Records appear below. Give all of them again, exactly.

━━━━━━━━━━━━━━━━

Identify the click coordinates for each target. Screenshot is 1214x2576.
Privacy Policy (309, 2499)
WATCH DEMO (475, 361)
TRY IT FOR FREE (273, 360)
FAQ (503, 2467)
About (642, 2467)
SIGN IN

━━━━━━━━━━━━━━━━

» **Answer to this task**
Identify the click coordinates for each target. Screenshot is 1214x2576.
Privacy Policy (309, 2499)
WATCH DEMO (475, 361)
TRY IT FOR FREE (273, 360)
FAQ (503, 2467)
About (642, 2467)
SIGN IN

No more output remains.